In one embodiment of the present invention, the catalyst comprises only one metal selected from Group IIIA, Group IVA, VA, the transition metal and lanthanide series. For example, the catalyst may comprise palladium and one metal selected from the group consisting of Ga, In, Sn, Ge, Sb, Bi, Cu, Ce and La. Palladium may nominally form between 0.01 and 5.0 wt %, preferably, between 0.01 and 2.0 wt %, and more preferably, between 0.05 and 1.0 wt % of the total weight of the catalyst. It should be noted, however, that not all the metal employed during the preparation of the catalyst necessarily becomes incorporated in the catalyst composition. Thus, the actual loading of metal may differ from the nominal loading. To ensure that the desired actual metal concentrations are achieved, the nominal metal concentrations may have to be varied accordingly. The actual loading of palladium may be between 10 and up to 100% of the nominal value. Preferably, the actual loadings are above 40%, more preferably, above 70%> (e.g. 90 to 99%) of the nominal values. In a preferred embodiment, the actual loading of palladium is between 0.01 and 5.0 wt %, preferably, between 0.01 and 2.0 wt %, and more preferably, between 0.05 and 1.0 wt % of the total weight of the catalyst. The atomic ratio of palladium to the Group IIIA, IVA, VA, transition or lanthanide metal may be 1 : 0.1 - 50.0, preferably, 1: 0.1 - 12.0, more preferably, 1 : 0.2 - 3.0, and even more preferably, 1 : 0.5 - 1.5.

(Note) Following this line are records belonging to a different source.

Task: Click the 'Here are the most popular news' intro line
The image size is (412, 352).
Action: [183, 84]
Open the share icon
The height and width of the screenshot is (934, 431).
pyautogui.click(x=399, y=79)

Where the metal is a Group IIIA metal, Ga and In are preferred. Atomic ratios of Pd to Ga or In may be 1 : 0.1 to 50, preferably, 1: 0.1 - 12.0, and more preferably, 1 : 0.5 - 8.0. For example, where the Group IIIA metal is In, the Pd to In ratio may be 1 : 0.7 - 2, for example, 1 :1.

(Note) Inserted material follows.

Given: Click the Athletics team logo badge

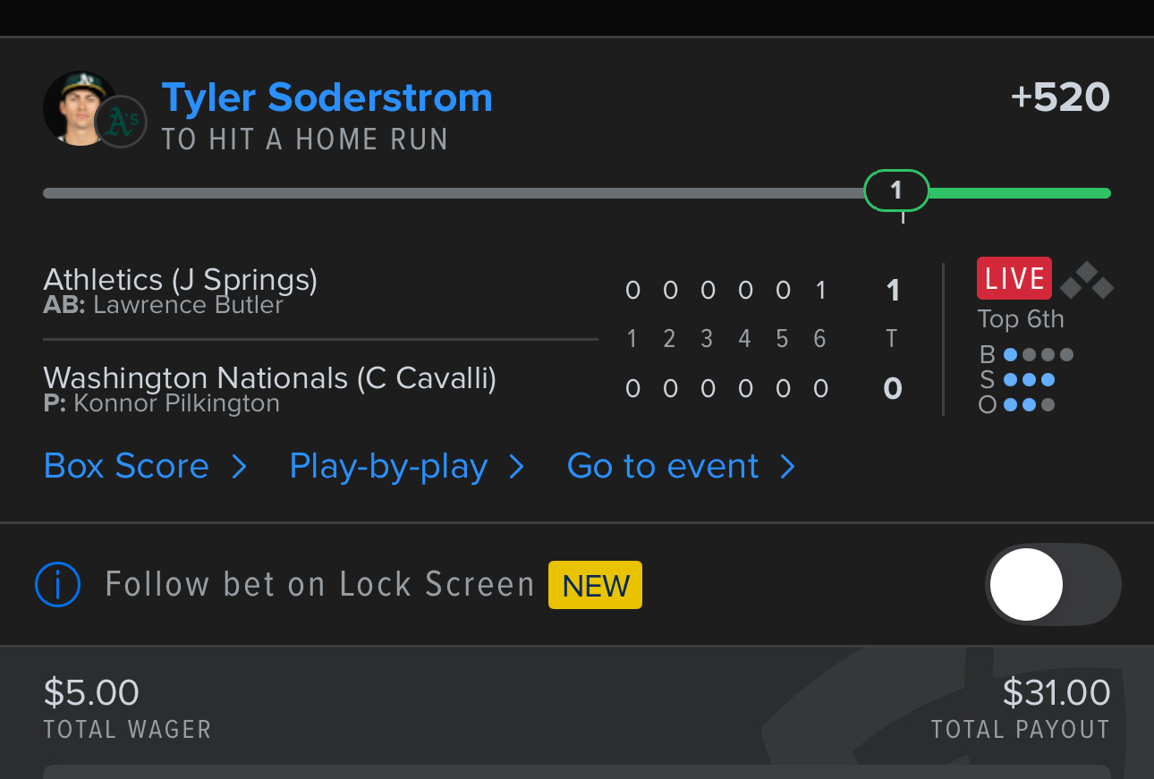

Where the metal is a Group IVA metal, Sn and Ge are preferred. Sn is most preferred. Atomic ratios of Pd to Sn or Ge may be 1: 0.1 to 50, preferably, 1: 0.1 - 12.0, and more preferably, 1 : 0.5 - 8.0. For example, the Pd:Ge ratio may be 1 : 0.1 to 8, preferably, 1 : 0.5 to 6, for example, 1 : 5.8; 1 : 1 and 1 :0.5. The Pd:Sn ratio may be 1 :0.5 to 17. In one embodiment, the atomic ratio of Pd:Sn is 1 : 13 to 17, for example 1 : 15. In another embodiment the atomic ratio of Pd:Sn is 1 : 0.5 to 4.5, for example 1 : 2.5.

Where the metal is a Group VA metal, Sb and Bi are preferred. Atomic ratios of Pd to Sb or Bi may be 1 : 0.1 to 50, preferably, 1 : 0.1 - 12.0, and more preferably, 1 : 0.5 - 8.0.

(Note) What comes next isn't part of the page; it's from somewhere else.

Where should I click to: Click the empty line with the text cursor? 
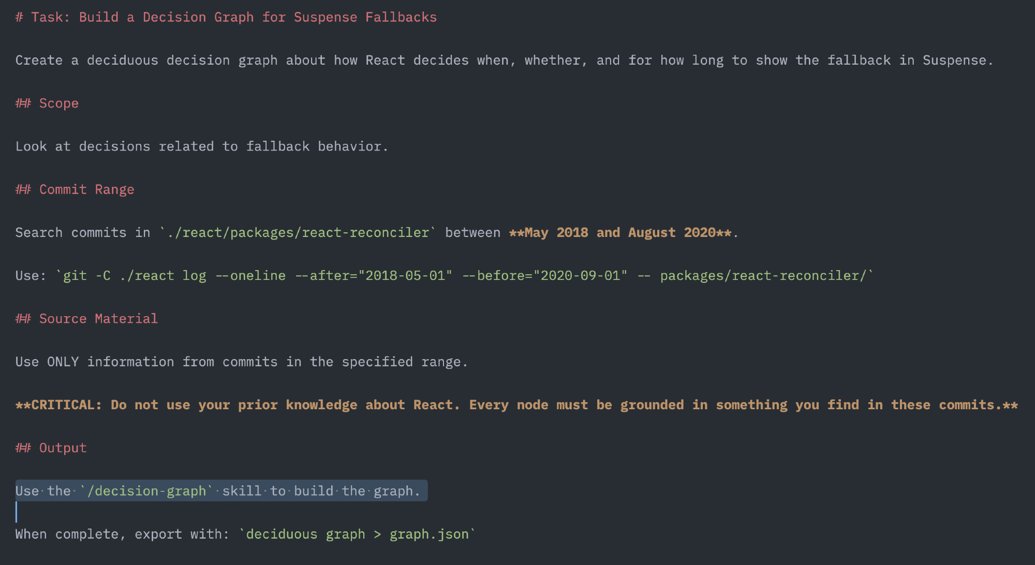(x=155, y=513)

Where the metal is a transition metal, the metal is preferably Mo, Rh, Ru, Ir, Zn, and more preferably, Cu. Preferred atomic ratios of Pd:Cu are 1 : 0.1 - 3.0, preferably, 1 : 0.2 - 2.0, and more preferably, 1 : 0.5 - 1.5, for example, 1:0.8. Where the metal is a lanthanide, the metal is preferably La or Ce. In another embodiment, the catalyst comprises at least two metals selected from Group IIIA, Group IVA, VA, the transition metal and lanthanide series. For example, the catalyst may comprise Pd, Pt and Cu, or Pd, Pt and Sn. Palladium may nominally form between 0.01 and 5 wt %, preferably, between 0.01 and 2.0 wt %, and more preferably, 0.05 - 1.0 wt % of the total weight of the catalyst. As described above, the actual loading of metal may differ from the nominal loading. Thus, the actual loading of palladium may be between 10 and up to 100% of the nominal value. Preferably, the actual loadings are above 40%, more preferably, above 70% (eg 90 to 99%) of the nominal values. In a preferred embodiment, the actual loading of palladium is between 0.01 and 5 wt %, preferably, between 0.01 and 2.0 wt %, and more preferably, 0.05 - 1.0 wt % of the total weight of the catalyst.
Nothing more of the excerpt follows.